The model emerged in North America, where genocide and internment on reservations created both a permanent native underclass and the physical and ideological spaces in which new immigrant identities crystallized as a settler nation. In Europe, this template would be used by the Nazis to address the Jewish Question, and after the fall of the Third Reich, by the Allies to redraw the boundaries of Eastern Europe’s nation-states, cleansing them of their minorities. After Nuremberg the template was used to preserve the idea of the Jews as a separate nation. By establishing Israel through the minoritization of Palestinian Arabs, Zionist settlers followed the North American example.
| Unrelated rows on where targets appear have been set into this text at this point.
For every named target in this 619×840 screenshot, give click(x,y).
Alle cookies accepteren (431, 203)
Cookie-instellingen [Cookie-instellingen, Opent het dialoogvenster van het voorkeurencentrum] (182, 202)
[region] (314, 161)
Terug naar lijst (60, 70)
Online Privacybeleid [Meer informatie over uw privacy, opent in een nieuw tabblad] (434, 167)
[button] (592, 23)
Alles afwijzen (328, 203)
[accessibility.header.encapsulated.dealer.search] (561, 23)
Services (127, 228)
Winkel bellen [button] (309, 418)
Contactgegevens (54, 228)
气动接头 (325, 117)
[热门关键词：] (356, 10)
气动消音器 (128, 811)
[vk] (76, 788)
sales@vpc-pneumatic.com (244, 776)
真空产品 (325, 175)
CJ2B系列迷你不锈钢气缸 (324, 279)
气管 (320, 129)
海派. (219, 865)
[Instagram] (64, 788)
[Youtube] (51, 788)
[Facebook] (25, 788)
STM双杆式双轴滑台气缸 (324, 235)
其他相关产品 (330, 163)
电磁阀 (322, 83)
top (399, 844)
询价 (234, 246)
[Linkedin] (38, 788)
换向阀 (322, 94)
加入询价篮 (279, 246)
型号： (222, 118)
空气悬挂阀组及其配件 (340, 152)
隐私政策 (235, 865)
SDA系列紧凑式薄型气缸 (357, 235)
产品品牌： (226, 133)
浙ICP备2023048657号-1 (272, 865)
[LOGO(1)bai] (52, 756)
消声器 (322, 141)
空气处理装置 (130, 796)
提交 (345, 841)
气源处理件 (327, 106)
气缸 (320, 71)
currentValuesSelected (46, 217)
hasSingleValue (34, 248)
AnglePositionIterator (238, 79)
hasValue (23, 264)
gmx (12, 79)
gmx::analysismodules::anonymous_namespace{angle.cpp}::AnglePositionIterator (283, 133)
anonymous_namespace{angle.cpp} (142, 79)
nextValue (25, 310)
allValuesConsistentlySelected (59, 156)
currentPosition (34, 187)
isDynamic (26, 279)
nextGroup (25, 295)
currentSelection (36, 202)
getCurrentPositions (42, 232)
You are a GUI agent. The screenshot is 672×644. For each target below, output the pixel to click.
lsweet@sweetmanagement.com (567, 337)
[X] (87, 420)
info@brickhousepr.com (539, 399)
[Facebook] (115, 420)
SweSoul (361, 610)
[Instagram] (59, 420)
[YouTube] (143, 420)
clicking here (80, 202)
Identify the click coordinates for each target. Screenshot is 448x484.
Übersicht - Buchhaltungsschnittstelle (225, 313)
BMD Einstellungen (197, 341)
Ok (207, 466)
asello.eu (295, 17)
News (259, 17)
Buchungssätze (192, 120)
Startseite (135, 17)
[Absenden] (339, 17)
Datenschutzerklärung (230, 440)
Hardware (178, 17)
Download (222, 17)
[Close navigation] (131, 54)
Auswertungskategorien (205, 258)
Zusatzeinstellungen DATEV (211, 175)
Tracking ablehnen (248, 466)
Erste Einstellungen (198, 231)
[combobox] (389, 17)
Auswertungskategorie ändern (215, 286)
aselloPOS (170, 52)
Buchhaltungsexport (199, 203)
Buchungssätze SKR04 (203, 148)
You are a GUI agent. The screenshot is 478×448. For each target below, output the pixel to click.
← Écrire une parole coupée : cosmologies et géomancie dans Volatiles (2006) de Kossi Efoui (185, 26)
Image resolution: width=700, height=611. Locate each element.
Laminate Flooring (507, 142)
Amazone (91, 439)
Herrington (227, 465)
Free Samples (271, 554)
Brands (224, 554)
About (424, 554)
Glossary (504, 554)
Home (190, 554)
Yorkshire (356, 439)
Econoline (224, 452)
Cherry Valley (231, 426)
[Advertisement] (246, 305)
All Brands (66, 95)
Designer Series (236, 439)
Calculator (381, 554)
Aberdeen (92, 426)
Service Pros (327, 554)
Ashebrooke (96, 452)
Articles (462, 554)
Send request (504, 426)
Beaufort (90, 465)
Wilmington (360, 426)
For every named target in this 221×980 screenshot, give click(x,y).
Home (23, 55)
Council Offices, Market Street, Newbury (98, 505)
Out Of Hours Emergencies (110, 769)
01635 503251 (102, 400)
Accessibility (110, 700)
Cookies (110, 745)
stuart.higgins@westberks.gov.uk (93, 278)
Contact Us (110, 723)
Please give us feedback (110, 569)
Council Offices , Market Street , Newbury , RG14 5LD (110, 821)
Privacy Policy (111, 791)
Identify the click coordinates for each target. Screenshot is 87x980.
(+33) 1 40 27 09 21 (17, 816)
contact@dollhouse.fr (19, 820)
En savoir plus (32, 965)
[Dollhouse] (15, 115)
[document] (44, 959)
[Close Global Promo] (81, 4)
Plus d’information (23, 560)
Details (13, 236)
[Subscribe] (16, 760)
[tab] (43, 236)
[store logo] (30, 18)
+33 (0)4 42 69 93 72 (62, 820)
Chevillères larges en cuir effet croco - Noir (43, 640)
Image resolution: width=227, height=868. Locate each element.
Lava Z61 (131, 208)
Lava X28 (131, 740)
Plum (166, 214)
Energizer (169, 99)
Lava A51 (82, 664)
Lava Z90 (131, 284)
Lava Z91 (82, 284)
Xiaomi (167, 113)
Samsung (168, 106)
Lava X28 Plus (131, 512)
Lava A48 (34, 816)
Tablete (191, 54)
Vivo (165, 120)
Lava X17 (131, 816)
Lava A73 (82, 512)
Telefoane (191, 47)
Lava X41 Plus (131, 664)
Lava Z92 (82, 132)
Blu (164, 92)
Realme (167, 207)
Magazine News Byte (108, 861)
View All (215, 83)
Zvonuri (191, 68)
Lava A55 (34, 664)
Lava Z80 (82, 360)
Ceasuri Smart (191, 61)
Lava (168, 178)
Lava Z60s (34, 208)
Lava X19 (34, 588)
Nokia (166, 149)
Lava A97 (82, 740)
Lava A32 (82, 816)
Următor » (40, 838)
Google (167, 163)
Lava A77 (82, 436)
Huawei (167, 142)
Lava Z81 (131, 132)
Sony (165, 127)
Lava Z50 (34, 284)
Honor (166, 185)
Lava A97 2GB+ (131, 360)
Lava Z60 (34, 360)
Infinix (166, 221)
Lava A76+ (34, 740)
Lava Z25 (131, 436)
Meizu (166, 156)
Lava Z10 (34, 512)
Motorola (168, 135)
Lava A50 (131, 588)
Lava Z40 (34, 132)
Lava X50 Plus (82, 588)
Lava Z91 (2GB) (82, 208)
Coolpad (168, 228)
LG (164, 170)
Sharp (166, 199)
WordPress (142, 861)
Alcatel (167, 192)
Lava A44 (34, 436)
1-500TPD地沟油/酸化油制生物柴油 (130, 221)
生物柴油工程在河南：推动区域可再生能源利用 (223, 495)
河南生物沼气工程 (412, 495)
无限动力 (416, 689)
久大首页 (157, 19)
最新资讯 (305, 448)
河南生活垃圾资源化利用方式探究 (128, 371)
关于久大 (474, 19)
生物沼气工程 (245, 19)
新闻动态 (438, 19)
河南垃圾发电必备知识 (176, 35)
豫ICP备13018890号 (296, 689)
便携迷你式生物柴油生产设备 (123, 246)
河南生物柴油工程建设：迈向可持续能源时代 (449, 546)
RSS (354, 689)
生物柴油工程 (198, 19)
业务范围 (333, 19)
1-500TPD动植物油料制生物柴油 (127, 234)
The result has been another cycle of violence.

Neither Settler nor Native offers a vision for arresting this historical process. Mamdani rejects the “criminal” solution attempted at Nuremberg, which held individual perpetrators responsible without questioning Nazism as a political project and thus the violence of the nation-state itself. Instead, political violence demands political solutions: not criminal justice for perpetrators but a rethinking of the political community for all survivors—victims, perpetrators, bystanders, beneficiaries—based on common residence and the commitment to build a common future without the permanent political identities of settler and native. Mamdani points to the anti-apartheid struggle in South Africa as an unfinished project, seeking a state without a nation.

About Author(s)

Mahmood Mamdani is Herbert Lehman Professor of Government and Professor of Anthropology and of Middle Eastern, South Asian, and African Studies (MESAAS) at Columbia University and Director of the Makerere Institute of Social Research in Kampala. He is the author of Citizen and SubjectWhen Victims Become Killers, and Good Muslim, Bad Muslim.

Gil Anidjar teaches in the Department of Religion and the Department of Middle Eastern, South Asian, and African Studies at Columbia University. He is the author, among other books, of The Jew, the Arab: A History of the Enemy and Blood: A Critique of Christianity.